[Saved entries]
>>>

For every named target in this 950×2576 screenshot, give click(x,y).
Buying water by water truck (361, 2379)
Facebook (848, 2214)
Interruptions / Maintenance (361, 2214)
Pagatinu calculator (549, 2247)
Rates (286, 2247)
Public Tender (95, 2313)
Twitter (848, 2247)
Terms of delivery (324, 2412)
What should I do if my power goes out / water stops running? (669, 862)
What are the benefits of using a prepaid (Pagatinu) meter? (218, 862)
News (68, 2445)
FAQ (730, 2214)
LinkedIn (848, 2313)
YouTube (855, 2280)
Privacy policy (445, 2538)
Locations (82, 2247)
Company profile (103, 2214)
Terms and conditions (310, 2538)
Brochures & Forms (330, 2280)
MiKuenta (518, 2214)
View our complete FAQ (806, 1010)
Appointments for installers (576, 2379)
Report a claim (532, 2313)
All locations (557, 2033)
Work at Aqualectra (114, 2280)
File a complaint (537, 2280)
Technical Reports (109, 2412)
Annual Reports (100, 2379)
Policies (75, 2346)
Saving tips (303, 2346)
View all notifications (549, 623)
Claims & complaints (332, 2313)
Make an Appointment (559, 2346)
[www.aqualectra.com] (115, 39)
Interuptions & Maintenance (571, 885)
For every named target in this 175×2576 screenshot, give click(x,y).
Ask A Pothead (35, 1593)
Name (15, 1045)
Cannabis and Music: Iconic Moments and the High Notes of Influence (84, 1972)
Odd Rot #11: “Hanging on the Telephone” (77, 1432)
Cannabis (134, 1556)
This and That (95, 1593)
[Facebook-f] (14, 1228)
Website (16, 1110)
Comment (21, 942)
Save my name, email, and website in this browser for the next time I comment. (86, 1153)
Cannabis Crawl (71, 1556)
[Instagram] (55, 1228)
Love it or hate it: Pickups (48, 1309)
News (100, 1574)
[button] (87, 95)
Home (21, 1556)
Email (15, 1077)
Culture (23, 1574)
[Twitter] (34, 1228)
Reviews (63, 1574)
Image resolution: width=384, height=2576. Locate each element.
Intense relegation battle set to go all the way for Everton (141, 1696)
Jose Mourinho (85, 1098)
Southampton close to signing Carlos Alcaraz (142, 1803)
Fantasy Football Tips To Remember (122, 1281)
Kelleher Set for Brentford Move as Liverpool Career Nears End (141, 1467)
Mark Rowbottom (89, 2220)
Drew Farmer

<<<

Your reply must contain exactly the lines from the first line of the data through the line holding "Fantasy Football Tips To Remember (122, 1281)", and nothing more.

- [Solved exercise]
For every named target in this 950×2576 screenshot, give click(x,y).
Buying water by water truck (361, 2379)
Facebook (848, 2214)
Interruptions / Maintenance (361, 2214)
Pagatinu calculator (549, 2247)
Rates (286, 2247)
Public Tender (95, 2313)
Twitter (848, 2247)
Terms of delivery (324, 2412)
What should I do if my power goes out / water stops running? (669, 862)
What are the benefits of using a prepaid (Pagatinu) meter? (218, 862)
News (68, 2445)
FAQ (730, 2214)
LinkedIn (848, 2313)
YouTube (855, 2280)
Privacy policy (445, 2538)
Locations (82, 2247)
Company profile (103, 2214)
Terms and conditions (310, 2538)
Brochures & Forms (330, 2280)
MiKuenta (518, 2214)
View our complete FAQ (806, 1010)
Appointments for installers (576, 2379)
Report a claim (532, 2313)
All locations (557, 2033)
Work at Aqualectra (114, 2280)
File a complaint (537, 2280)
Technical Reports (109, 2412)
Annual Reports (100, 2379)
Policies (75, 2346)
Saving tips (303, 2346)
View all notifications (549, 623)
Claims & complaints (332, 2313)
Make an Appointment (559, 2346)
[www.aqualectra.com] (115, 39)
Interuptions & Maintenance (571, 885)
For every named target in this 175×2576 screenshot, give click(x,y).
Ask A Pothead (35, 1593)
Name (15, 1045)
Cannabis and Music: Iconic Moments and the High Notes of Influence (84, 1972)
Odd Rot #11: “Hanging on the Telephone” (77, 1432)
Cannabis (134, 1556)
This and That (95, 1593)
[Facebook-f] (14, 1228)
Website (16, 1110)
Comment (21, 942)
Save my name, email, and website in this browser for the next time I comment. (86, 1153)
Cannabis Crawl (71, 1556)
[Instagram] (55, 1228)
Love it or hate it: Pickups (48, 1309)
News (100, 1574)
[button] (87, 95)
Home (21, 1556)
Email (15, 1077)
Culture (23, 1574)
[Twitter] (34, 1228)
Reviews (63, 1574)
Image resolution: width=384, height=2576. Locate each element.
Intense relegation battle set to go all the way for Everton (141, 1696)
Jose Mourinho (85, 1098)
Southampton close to signing Carlos Alcaraz (142, 1803)
Fantasy Football Tips To Remember (122, 1281)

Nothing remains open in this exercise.